Respondent argues that she has shown her fitness by caring for her two
boys, who were born since M.S.1 and M.S.2 were placed into foster care.
However, this is insufficient to counter the substantial evidence
of respondent's disinterest in her children and unfitness as a parent
to M.S.1 and M.S.2. Upon our review of the record, we determine that the
trial court did not err in finding respondent unfit and terminating her
parental rights.
Respondent
finally argues that the trial court erred in finding that terminating
her parental rights was in the best interest of her minor children. Even
if a parent has been found unfit to have custody of a child, it does not
necessarily follow that the parent cannot remain the child's legal parent
with attendant rights and privileges. In
re B.C., 247 Ill.App.3d
803, 806, 187 Ill.Dec. 486, 617 N.E.2d 1207 (1993). Once the
trial court has made a finding of unfitness, all considerations must yield
to the best interests of the child or children. In
re M.C., 197 Ill.App.3d
802, 806, 144 Ill.Dec. 214, 555 N.E.2d 111 (1990). "It is not
until after a parent has been found to be unfit that the court may consider
evidence of the child's best interest." In
re V.S., 285 Ill.App.3d
372, 375, 220 Ill.Dec. 894, 674 N.E.2d 437 (1996). Once a
parent has been found unfit by clear and convincing evidence, the decision
to terminate that individual's parental rights rests within the sound
discretion of the trial court and will not be reversed absent an
abuse of that discretion. In
re V.O., 284 Ill.App.3d
**529
***974
686, 691, 220 Ill.Dec. 527, 673 N.E.2d 439 (1996).

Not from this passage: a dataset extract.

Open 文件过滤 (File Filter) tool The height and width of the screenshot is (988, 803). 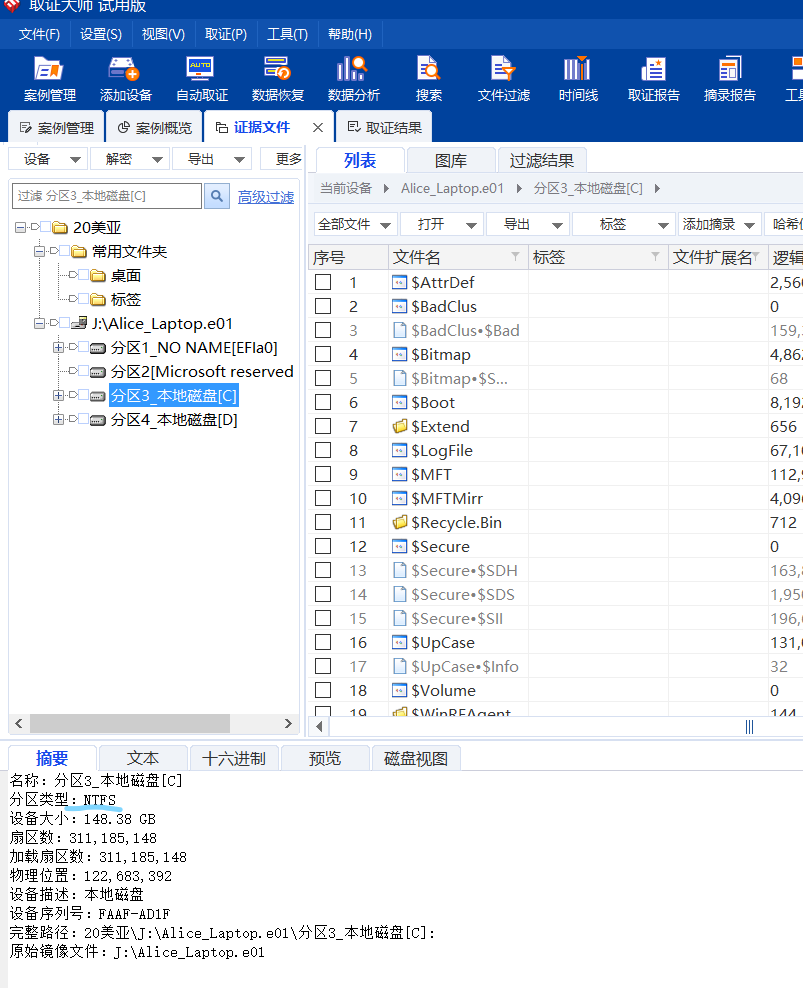click(x=505, y=79)
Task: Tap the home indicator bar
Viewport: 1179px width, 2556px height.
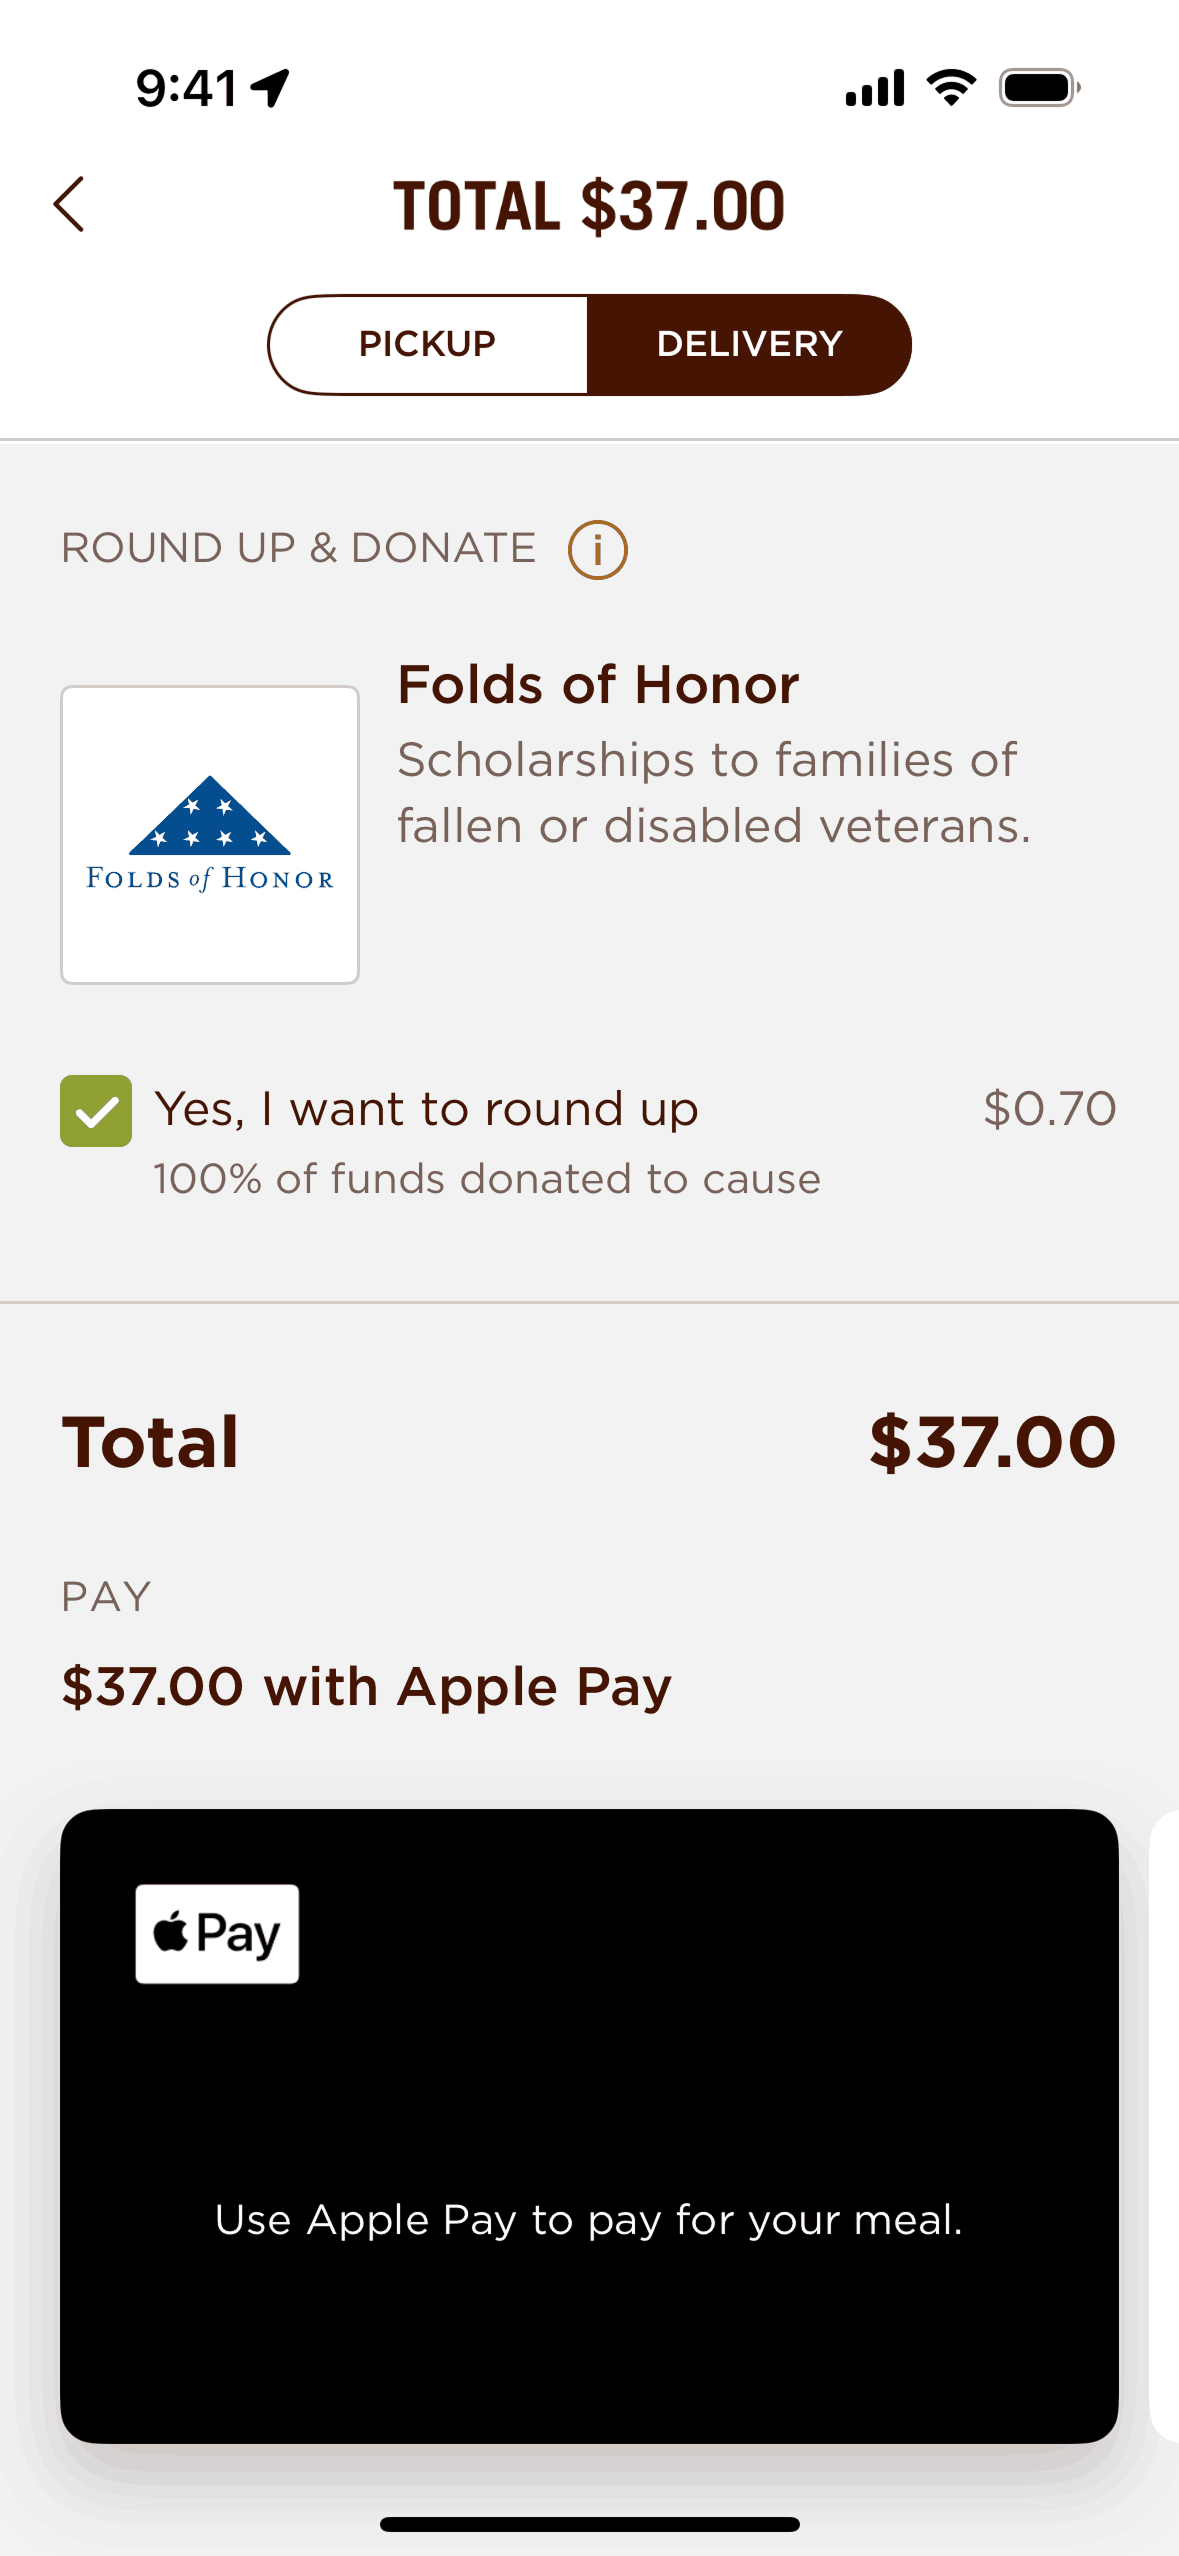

Upon our review of the record,
we determine that the trial court did not abuse its discretion in terminating
respondent's parental rights. As we set forth above, the trial
court found that the State proved respondent to be an unfit parent by
clear and convincing evidence. Respondent failed to visit
her children for months at a time, despite the fact that she lived less
than five miles away from them for a period of time. The trial
court found respondent's contrary testimony to be incredible and believed
the testimony of the CSS and the foster mother regarding visitation. Respondent
has failed to demonstrate a reasonable degree of interest, concern, or
responsibility. She has also shown a lack of reasonable progress
in working towards the return of *1004
her children. We do note that, as of the best interest hearing,
respondent has obtained an apartment for herself and is currently living
with her two other children. Overall, however, respondent
has shown little interest in securing the return of M.S.1 and M.S.2. On
the other hand, the foster mother has provided a stable, loving home for
the two girls for over four years and wishes to adopt them. We
determine that the trial court did not abuse its discretion in terminating
respondent's parental rights.
For the foregoing reasons, the judgment of the circuit court
of Kane County is affirmed.
Affirmed.
BOWMAN, P.J., and THOMAS, J., concur.